5.7.3 Stage III: Catastrophe Phase [14, 15, 17]

In spite of the effort to maintain the blood pressure by an increased heart rate, the stage transitions to stage III, when a sudden heart rate drop with the cessation of MSNA is observed, resulting in an immediate fall in blood pressure. Some patients experience cardiac arrest simultaneously with cold sweat, nausea, blackout, and loss of consciousness. Dominant activation of parasympathetic nerve activity occurs concomitantly with sympathosuppression. In “neurally mediated syncope,” this stage corresponds to the classification of cardiosuppressive, vasosuppresive, and mixed types, which are based on whether the suppressive drive is dominant over cardiac or vasomotor sympathetic drives or both.

Therefore, sympathoactivation is observed, followed by sudden tachycardia, which triggers the onset of vasovagal syncope or neurally mediated syncope.

5.8 Burst Property Change During the Progression of Syncope [14]

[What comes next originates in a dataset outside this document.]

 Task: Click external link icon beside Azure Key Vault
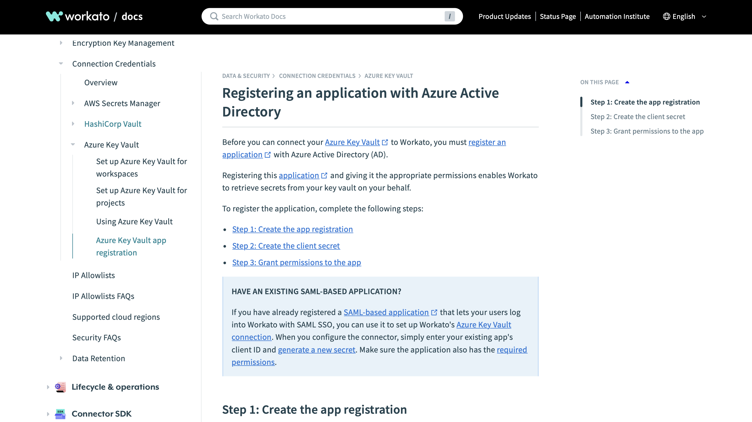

As the hypotensive attack began, the subject complained of nausea and exhibited pallor with sweating, and there was a disappearance of pulse synchrony of MSNA and an elongated burst duration (Fig. 5.6). After complete recovery, the electrode was reinserted to obtain an MSNA burst at a satisfactory level.

Fig. 5.6

Changes in MSNA in fainting: (a) when the subject is conscious, (b) when the subject complains of a fainting sensation, (c) when the subject complains of nausea and becomes pale with sweating, (d) when the subject loses consciousness, and (e) when the subject is laid down after the reinsertion. From (a to e), upper trace is original MSNA, middle trace is full-wave rectified and integrated MSNA, and lower trace is electrocardiogram. (b, c) Are prefaint states, and (d, e) are fainting states. In (b) burst duration became elongated, although pulse synchrony is still maintained. In (c–e), pulse synchrony disappears and burst duration becomes elongated more and more as the fainting proceeds

The burst duration of a typical subject in a conscious state (stage I) was 246 ± 32 ms, whereas it was elongated to 556 ± 157 ms in prefainting (stage II) and further elongated in the fainting state (stage III) to 771 ± 123 ms (Fig. 5.7). After complete recovery of consciousness, it recovered to a fairly constant value of 303 ± 51 ms. The averaged burst duration in the six subjects was significantly reduced by the fainting event from 279 ± 52 ms in a conscious state to 619 ± 92 ms in prefainting, 834 ± 78 ms in fainting, and recovered to 349 ± 59 ms (Fig. 5.8, F = 75.793, p < 0.0001). The reflex latency in a conscious state in a typical subject was 1,062 ± 41 ms. When the subject complained of a fainting sensation and nausea (presyncopal state), it became shortened but scattered to 740 ± 139 ms, becoming further shortened and scattered to 723 ± 289 ms in the fainting state (Fig. 5.7). The standard deviations of reflex latencies in the six subjects were significantly increased by the fainting event from 57 ± 12 to 182 ± 33 ms in prefainting, 357 ± 58 ms in fainting, and recovered to 59 ± 8 ms (Fig. 5.8, F = 102.329, p < 0.0001).